His brother ran away, he said, and later he did the same.

Vukovich's mother could not be reached for this article. According to a letter she sent Vukovich in jail this year, Fulton is dead, his ashes scattered in Alaska.

Vukovich said he moved to Washington state around age 16 with no form of identification. He started to steal to support himself, mostly from gyms where he knew people left their wallets unattended.

"From that point on, I turned into a thief," he said.

He said he was arrested for the first time about five months after he got to Washington. Then again nine months later. He said he worried that if he went to a homeless shelter or somewhere else to get help, they would call his parents and send him home to Alaska. So he kept stealing.

"Being a thief and a liar fit nicely with my lack of self-worth, my silent understanding that I was worthless, a throw away," he wrote in his letter. "The foundations laid in my youth never went away."

Vukovich said he spent later years moving often, following construction jobs. If he got laid off, he would return to stealing.

"Time and again, my choices reflect a lack of concern for myself and others," he wrote. "Many, many nights I simply wanted to die."

According to court documents filed in Alaska, Vukovich has a criminal history in Washington, Oregon, Idaho, Montana and California. Vukovich said he moved back to Alaska about a decade ago.

Here, he has been convicted for a string of charges including theft, possession of a controlled substance and assaulting his then-wife. Asked in December about the 2008 assault charge, he denied abusing his wife or their two children. Efforts to reach her were unsuccessful.

"She and I probably had a couple of wrestling matches," Vukovich said.

'A simple man'

Vukovich described himself as "a simple man."

"I'm a complete and utter failure by worldly standards, but I've learned a lot," he said in the jail interview.

His attorney, Ember Tilton, said he believed Vukovich should be under some type of correctional supervision "for a very long time," receive treatment for post-traumatic stress disorder and participate in a program for violent offenders. He did not believe his client should be treated like a number and handed a "cookie-cutter" sentence.

"I don't think he needs to be punished," he said. "He's already been punished.

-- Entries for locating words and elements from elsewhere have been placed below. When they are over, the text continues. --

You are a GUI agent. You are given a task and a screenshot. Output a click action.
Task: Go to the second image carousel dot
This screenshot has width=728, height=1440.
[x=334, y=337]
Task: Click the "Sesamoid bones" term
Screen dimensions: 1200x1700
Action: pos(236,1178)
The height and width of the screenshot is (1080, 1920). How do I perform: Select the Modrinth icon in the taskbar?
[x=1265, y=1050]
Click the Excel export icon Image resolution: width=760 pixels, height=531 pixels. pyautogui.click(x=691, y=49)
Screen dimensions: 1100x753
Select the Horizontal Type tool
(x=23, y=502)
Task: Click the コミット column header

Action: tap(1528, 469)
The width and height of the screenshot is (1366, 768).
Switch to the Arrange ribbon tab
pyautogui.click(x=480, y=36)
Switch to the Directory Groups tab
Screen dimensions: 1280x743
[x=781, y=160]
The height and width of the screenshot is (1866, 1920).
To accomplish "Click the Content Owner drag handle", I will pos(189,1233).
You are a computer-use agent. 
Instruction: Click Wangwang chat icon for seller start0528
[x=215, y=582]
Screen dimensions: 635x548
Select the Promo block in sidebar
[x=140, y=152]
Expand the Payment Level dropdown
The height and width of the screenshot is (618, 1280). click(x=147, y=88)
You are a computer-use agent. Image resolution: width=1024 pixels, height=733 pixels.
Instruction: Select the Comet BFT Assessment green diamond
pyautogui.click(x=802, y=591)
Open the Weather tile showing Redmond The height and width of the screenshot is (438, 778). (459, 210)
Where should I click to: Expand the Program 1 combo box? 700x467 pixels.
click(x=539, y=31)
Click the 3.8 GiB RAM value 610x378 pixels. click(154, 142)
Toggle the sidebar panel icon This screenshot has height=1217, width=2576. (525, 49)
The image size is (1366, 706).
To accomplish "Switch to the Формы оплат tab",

This whole thing started out as the punishment of a child who didn't deserve to be treated in that way."

When people don't have the opportunity to address childhood issues, he said, they don't behave well. Vukovich certainly didn't, but he needs help, he said.

"The cycle will continue in society, not just for Mr. Vukovich, but for others if we can't do something to stop it," he said.

McKay, the prosecutor in the case, said Friday it was not be appropriate for him to comment on Vukovich's letter or the upcoming sentencing at that time.

Demarest, one of the men Vukovich attacked, said that he would prefer it if Vukovich "is not walking around while I'm alive."

Demarest said he has a lasting traumatic brain injury. It's hard for him to string words into sentences. He lost his job. He can't pay his rent.

"It just pretty well destroyed my life," he said. "So, he got what he wanted I guess."

Vukovich said he did not intend to injure Demarest as seriously as he did and "regrets that deeply."

He said he hopes one day to have some freedom, but what's important to him is to share his story so people avoid the "pitfalls" and "traps" he walked into when he channeled his pain and hate into crime. He advised people who have suffered abuse to talk to someone who loves them, not to act out.

"I began serving my life sentence many, many years ago, it was handed down to me by an ignorant, hateful, poor substitute for a father," Vukovich wrote.

"I now face losing most of the rest of my life due to a decision to lash out at people like him. To all those who have suffered like I have, love yourself and those around you, this is truly the only way forward."